> DOCUMENT EXTRACT:
HIS Edinburgh Fringe run at an end, Irish wit Dylan Moran will now take his Dr Cosmos show on its British travels, playing the Grand Opera House in York on November 4, the day after his 47th birthday.

While it might feel as though Moran has an intricately conceived game plan in place, given that he announces a new comedy tour approximately every three years, that feeling would be wholly wrong, however.

"I’m glad to be able to say that I don’t know how often I tour, because I can’t really deal with knowing exactly what I’m going to be doing. But I do enjoy touring and I’m really looking forward to this one. It’s great fun getting to go places," says Moran, who sets out on the road on Monday (September 3).

A reader and a thinker, Moran is always alert to the comedic or philosophical possibilities all around him as he reflects on love, politics, misery and the everyday absurdities of life. Never is this more apparent than when he is on tour.

"I try to make myself very responsive, and you’re always on when you’re touring, constantly receiving and transmitting, but you can’t be like that all the time," he says. "You have to come home and be boring dad. Which I’m very good at apparently. And yes, they tell me that in no uncertain terms."

Born in Navan and now living in Edinburgh, the Irish comic, actor and illustrator has made his mark with such live shows as Monster, What It Is and Off The Hook, combined with screen work in the Channel 4 sitcom Black Books, BBC comedy-drama How Do You Want Me?, brittle Irish film Calvary and zombie romcom Shaun Of The Dead.

He is never more alive than when he is working his material before a live audience, as he will be until December 8 on the Dr Cosmos tour. "I have high hopes for this show, I’m really into it. And I’m really into what an incredible time it is to be doing comedy. I want people to come in and have a great time and go home feeling better," says Moran.

York Press:

"We’re confused about what’s happening to us now, and that’s why you get Brexit and you get Trump," says Dylan Moran. Picture: Andy Hollingworth

"I’m not going to ask people to understand anything too complicated or anything that I feel can’t be understood. A lot of it is about pulling the squirrels out of the bag and giving them a name or a number. Let’s just say that I’m organising the squirrels."

Just who is this Dr Cosmos of whom Dylan Moran speaks? Is it a fictional man of the world? Or could it be the Irish comedian himself in stage guise? "I get these ideas for themes or identities that obsess me for years and Dr Cosmos has been around for a while. I’m writing a pilot episode which has Dr Cosmos as the title and it’s about all kind of things, like consumerism and mental health," Moran explains.

> STORED ROWS:
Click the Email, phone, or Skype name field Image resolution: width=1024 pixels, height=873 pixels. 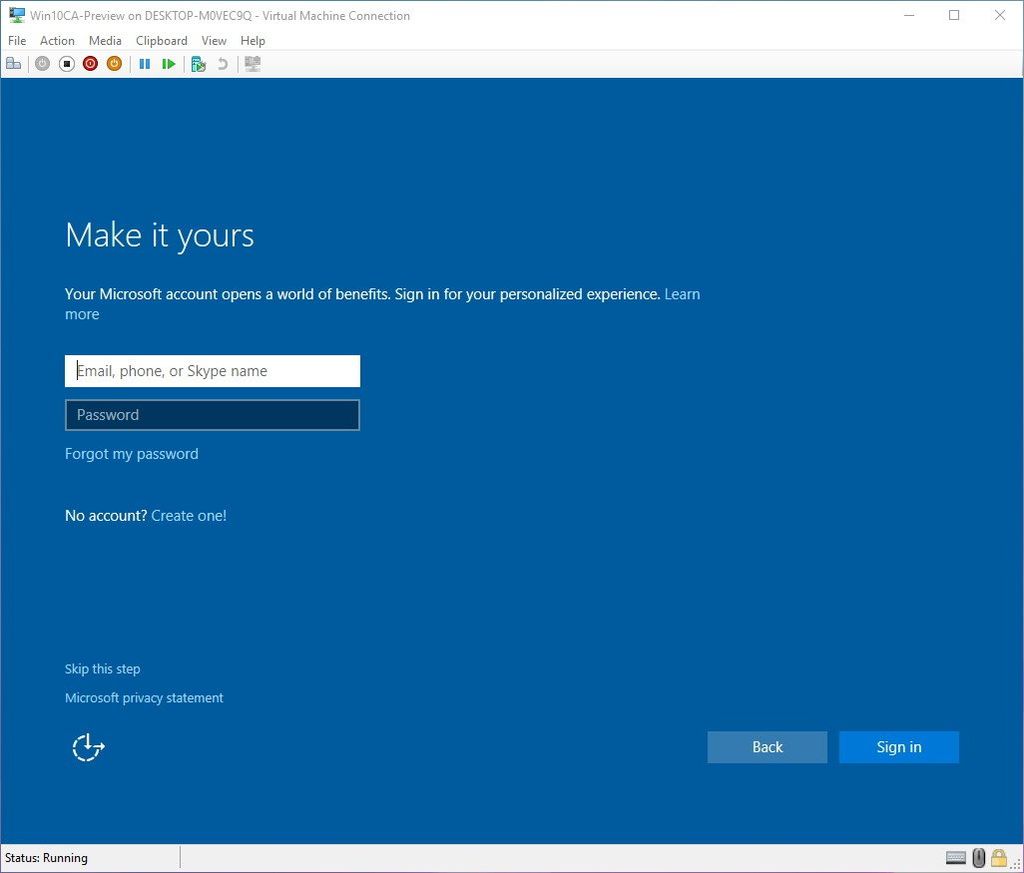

--

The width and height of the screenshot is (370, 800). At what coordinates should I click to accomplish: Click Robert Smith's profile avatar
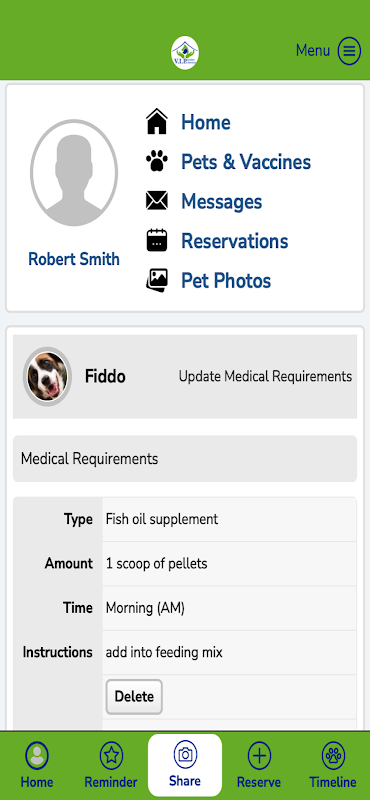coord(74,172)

> SET TASKS:
1. Answer these from the Dylan Moran article:
(a) Which venue will the Dr Cosmos show play in York, and on what date?
(b) Where was Moran born, and where does he live now?
(c) Until what date will he be on the Dr Cosmos tour?
2. Rewrite the stretch of the Dylan Moran article from "While it might" through "is on tour.", putting "traveling" in place of "touring".
3. Pick up the article on Dylan Moran's Dr Cosmos tour after its last sentence and keep writing.

> SET OF ANSWERS:
1.
(a) The Grand Opera House, on November 4.
(b) He was born in Navan and now lives in Edinburgh.
(c) December 8.

2.
While it might feel as though Moran has an intricately conceived game plan in place, given that he announces a new comedy tour approximately every three years, that feeling would be wholly wrong, however.

"I’m glad to be able to say that I don’t know how often I tour, because I can’t really deal with knowing exactly what I’m going to be doing. But I do enjoy traveling and I’m really looking forward to this one. It’s great fun getting to go places," says Moran, who sets out on the road on Monday (September 3).

A reader and a thinker, Moran is always alert to the comedic or philosophical possibilities all around him as he reflects on love, politics, misery and the everyday absurdities of life. Never is this more apparent than when he is on tour.

3.
"It’s the idea of a snake oil salesman, like those ads you see on the net about losing your tummy by eating bananas or not eating bananas, whatever it is. A lot of the live show is about people just trying to cope. The big things still apply: family is still there and the root systems don’t change, it’s just the way we’re living has."

Much of this new way of living has to do with the technology that seems constantly at our fingertips, and Moran is not exactly approving of this dependency on screens. "Look at the mystery that has been taken away from us: the whole romance of human history was made by all the imagination and projection of people in one place wondering what was over the hill," he says.

"There was myth and storytelling, but now everything we could concoct in the dark has been replaced by the crystal clear Samsung LED screen. All those deliberations that were needless but very human and showed how inventive, capable and nutty we were have been swept away now."

Where does such over-reliance on technology that answers all our questions in a nano-second leave the art of storytelling? "I think people are desperate for it; we really need it. And we need to be around the fire and hear it. We’re confused about what’s happening to us now, and that’s why you get Brexit and you get Trump and you get all this polarisation," says Moran.

For those craving stories and storytellers, the innovative-thinking Dylan Moran still has plenty to say. “I write a lot, so I’ve got tons of material. That’s never been a problem for me; the problem is deciding exactly what to do with it." he reveals. "Much of what I have for this show is about the incredibly fluid nature of now, how disorientating and tiring it all is and how it feels to try and orientate yourself and stay foursquare on the Earth."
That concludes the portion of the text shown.